### Problem statement
Scan the entries for the word "star" and return every line that has it.

+-------+

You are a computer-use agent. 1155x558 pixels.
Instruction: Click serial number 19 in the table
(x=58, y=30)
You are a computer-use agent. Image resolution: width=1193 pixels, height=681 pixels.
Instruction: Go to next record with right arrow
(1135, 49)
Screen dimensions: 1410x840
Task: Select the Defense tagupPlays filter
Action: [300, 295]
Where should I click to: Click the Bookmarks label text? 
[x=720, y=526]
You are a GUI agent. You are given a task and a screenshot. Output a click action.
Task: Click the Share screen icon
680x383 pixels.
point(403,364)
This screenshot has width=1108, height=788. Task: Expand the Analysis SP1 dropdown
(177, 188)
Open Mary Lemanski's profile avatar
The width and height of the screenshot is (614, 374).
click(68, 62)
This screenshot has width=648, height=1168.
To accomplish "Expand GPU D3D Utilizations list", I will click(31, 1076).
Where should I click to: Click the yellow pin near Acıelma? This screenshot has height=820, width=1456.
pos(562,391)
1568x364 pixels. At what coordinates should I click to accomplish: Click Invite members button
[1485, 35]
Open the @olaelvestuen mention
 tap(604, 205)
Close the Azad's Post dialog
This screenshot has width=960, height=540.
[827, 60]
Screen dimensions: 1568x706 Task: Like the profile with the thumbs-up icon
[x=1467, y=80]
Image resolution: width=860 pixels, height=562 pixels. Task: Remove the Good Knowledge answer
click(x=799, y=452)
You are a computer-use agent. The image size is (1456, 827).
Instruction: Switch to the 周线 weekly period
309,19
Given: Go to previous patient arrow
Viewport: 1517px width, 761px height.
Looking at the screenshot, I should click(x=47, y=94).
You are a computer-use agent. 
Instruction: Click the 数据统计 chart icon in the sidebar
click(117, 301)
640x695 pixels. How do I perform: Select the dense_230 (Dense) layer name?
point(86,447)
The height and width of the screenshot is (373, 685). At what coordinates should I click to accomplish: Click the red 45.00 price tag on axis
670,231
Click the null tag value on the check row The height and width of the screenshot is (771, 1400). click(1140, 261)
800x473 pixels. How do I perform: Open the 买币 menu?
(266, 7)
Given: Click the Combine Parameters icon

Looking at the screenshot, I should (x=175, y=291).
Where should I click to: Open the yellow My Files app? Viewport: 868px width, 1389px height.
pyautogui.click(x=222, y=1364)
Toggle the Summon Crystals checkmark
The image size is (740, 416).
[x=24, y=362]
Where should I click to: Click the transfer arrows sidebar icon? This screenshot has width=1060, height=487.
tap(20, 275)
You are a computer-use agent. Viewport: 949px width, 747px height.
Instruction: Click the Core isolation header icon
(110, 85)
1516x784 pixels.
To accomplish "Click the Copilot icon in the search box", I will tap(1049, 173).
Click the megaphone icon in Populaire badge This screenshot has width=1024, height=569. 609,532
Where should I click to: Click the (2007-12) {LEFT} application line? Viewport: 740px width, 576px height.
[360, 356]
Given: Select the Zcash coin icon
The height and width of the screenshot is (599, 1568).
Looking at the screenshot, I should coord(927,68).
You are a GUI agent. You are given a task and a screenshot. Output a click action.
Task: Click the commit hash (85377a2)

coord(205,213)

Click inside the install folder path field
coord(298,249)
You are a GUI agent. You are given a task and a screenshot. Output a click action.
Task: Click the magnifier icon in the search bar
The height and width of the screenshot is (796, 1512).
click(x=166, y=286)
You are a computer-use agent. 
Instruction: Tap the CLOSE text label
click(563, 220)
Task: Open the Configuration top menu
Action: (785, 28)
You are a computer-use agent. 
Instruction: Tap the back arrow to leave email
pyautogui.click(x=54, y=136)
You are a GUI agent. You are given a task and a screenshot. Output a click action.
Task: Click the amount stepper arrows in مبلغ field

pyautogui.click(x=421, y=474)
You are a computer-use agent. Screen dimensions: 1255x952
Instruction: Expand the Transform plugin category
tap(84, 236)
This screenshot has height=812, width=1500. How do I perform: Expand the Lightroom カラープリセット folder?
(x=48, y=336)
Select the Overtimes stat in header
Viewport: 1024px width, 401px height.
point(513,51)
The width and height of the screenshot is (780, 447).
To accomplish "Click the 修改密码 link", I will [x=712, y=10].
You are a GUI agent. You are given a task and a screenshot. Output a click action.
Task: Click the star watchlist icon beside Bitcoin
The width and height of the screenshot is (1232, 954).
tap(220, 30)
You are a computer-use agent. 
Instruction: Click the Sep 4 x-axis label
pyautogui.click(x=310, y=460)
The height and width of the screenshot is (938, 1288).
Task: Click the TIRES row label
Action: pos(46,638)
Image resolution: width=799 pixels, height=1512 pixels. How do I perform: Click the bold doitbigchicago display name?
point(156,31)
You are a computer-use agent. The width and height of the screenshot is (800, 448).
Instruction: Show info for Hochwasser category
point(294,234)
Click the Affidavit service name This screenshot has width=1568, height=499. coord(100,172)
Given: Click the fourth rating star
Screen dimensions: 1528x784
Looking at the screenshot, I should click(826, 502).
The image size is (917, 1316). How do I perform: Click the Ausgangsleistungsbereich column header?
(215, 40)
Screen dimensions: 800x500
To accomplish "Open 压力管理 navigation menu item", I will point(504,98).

+-------+

### Result of this task
Task: Click the star watchlist icon beside Bitcoin
Given: Click the fourth rating star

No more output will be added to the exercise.